Coronavirus: Tschechien ist erneut Europas Hotspot
Das Wichtigste in Kürze
- Tschechien bricht erneut den weltweiten Corona-Ansteckungsrekord.
- Die Bürger sind Corona-müde und hören nicht mehr auf die Regierung.
- Die Spitäler kommen mit der Behandlung von Corona-Patienten kaum nach.
Was bereits im letzten Herbst geschah – wiederholt sich nun. Tschechien vermeldet erneut die weltweit höchsten Infektionsraten mit dem Coronavirus. Das Land führt das traurige Ranking der 7-Tage-Inzidenz mit 783 Neuinfektionen pro 100'000 Einwohner an.
Im Vergleich: Die Schweiz weist ein Wert von 84,5 auf, Portugal – fast gleich viele Einwohner wie Tschechien – nur 64. Island steht mit 1,6 am besten da.
Bevölkerung ist zum Teil selbst schuld
Der Grund für diesen hohen Wert geben Experten vor allem der britischen Mutation des Coronavirus. Einen entscheidenden Teil trägt aber die Bevölkerung selbst dazu bei. Die Tschechen sind Corona-müde.
Laut einer Umfrage der Weltgesundheitsorganisation vertrauen 76 Prozent der Tschechen ihrer Regierung bei der Pandemiebekämpfung nicht mehr. Rund die Hälfte gab sogar an, trotz Corona-Symptomen nicht zu Hause zu bleiben.
Premier Andrej Babis bat, wenig überraschend, erst kürzlich regelrecht um Verzeihung. Als die Regierung unter anderem die Maskenpflicht im Freien und Schulschliessung verkündete, sagte er: «Ich weiss, dass die Regierung in der Vergangenheit viele Fehler gemacht hat. Geben Sie uns noch einmal eine Chance.»
Regierung nahm Coronavirus zu wenig ernst
Ob sich die Tschechen an die geltenden Massnahmen halten, darf bezweifelt werden. Das Land liegt bei den Corona-Impfungen unter dem EU-Schnitt, der am Montag bei 7,7 Prozent lag. Tschechien hat Stand Mittwoch rund 6,5 Prozent der Bevölkerung geimpft. Die Schweiz nähert sich den 10 Prozent.
Im Sommer lud man zum «Ende von Corona» ein und organisierte in Prag ein riesiges Strassenfest. Kein Wunder folgte danach eine neue Ansteckungswelle. An Weihnachten lockerte man ebenfalls die Massnahmen, was zu erhöhten Fällen im Januar führte.
Im «Politico»-Interview kritisierte Epidemiologe Rastislav Madar das Verhalten der Behörden. Er war bis vor wenigen Monaten selbst noch Regierungsberater in Sachen Corona. Madar schlug im Sommer eine Maskenpflicht in Innenräumen vor. Die Regierung hat das mit Blick auf die Regionalwahlen im Oktober einfach ignoriert.

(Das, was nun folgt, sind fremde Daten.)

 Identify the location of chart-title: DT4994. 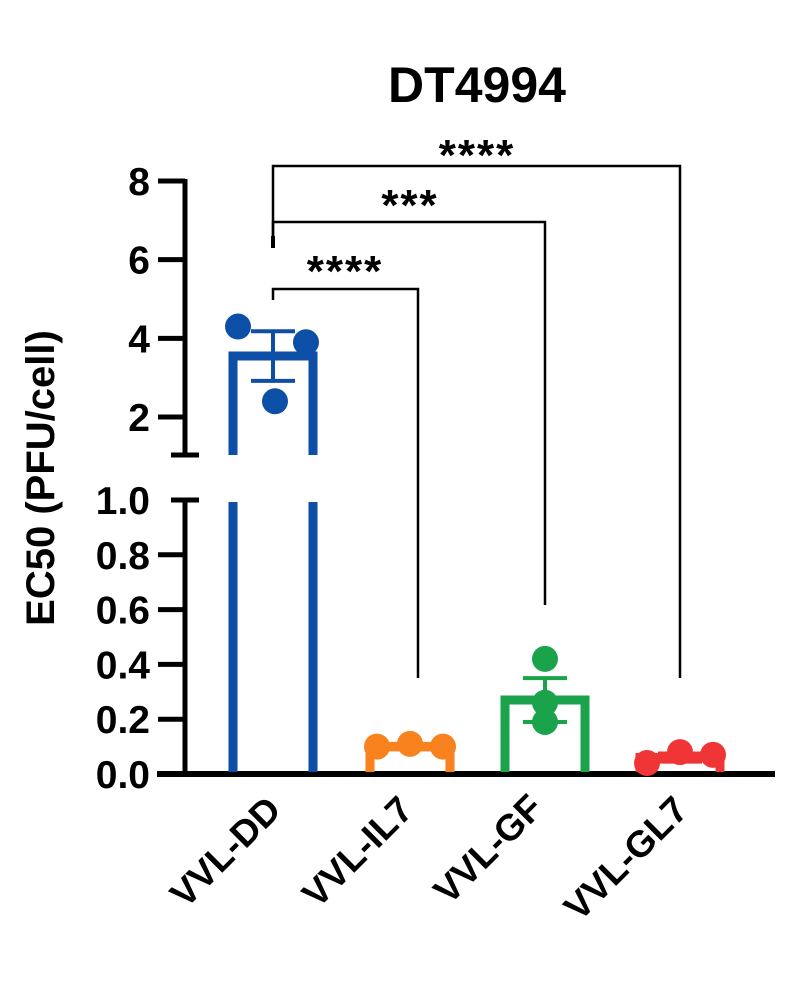
(477, 85).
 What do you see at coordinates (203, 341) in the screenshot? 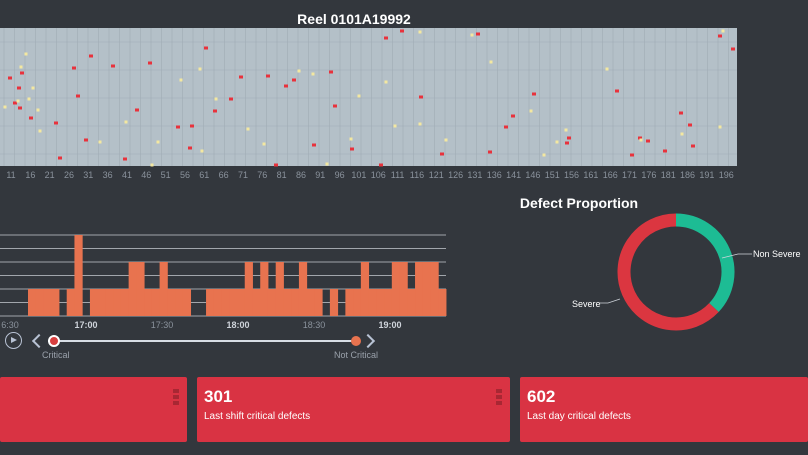
I see `severity-slider-track` at bounding box center [203, 341].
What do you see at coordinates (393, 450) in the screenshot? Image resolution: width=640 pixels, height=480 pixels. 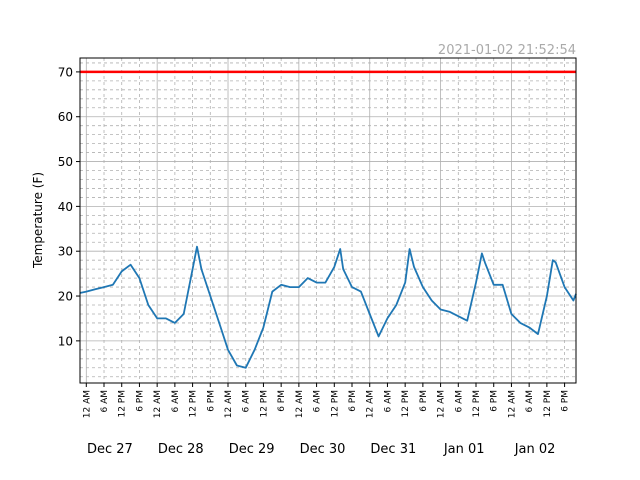 I see `day-label: Dec 31` at bounding box center [393, 450].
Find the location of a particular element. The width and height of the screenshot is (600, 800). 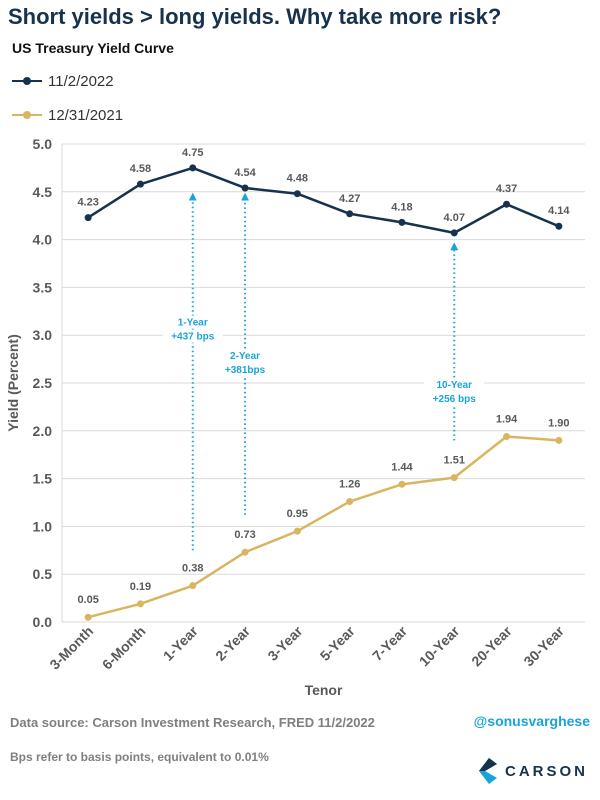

Unerprobte Medikamente werden nun eingesetzt
Die Spitäler trifft diese Lage am härtesten. Am Mittwoch vermelden sie die stationäre Behandlung von 8162 Menschen, der höchste Wert seit Beginn der Corona-Pandemie. Darunter sind mehr als 1660 besonders schwere Fälle, die künstlich beatmet werden müssen. In der Schweiz waren Ende Februar etwas über 200 Patienten hospitalisiert.
Angesichts der verzweifelten Lage sollen nun auch weitgehend unerprobte Medikamente versuchsweise eingesetzt werden. Im Universitätsspital in Brünn trafen 10'000 Packungen des Antiparasitikums Ivermectin ein. Dafür hat sich Regierungschef Andrej Babis persönlich eingesetzt: «Wir können nicht auf klinische Studien warten, lasst uns das versuchen.»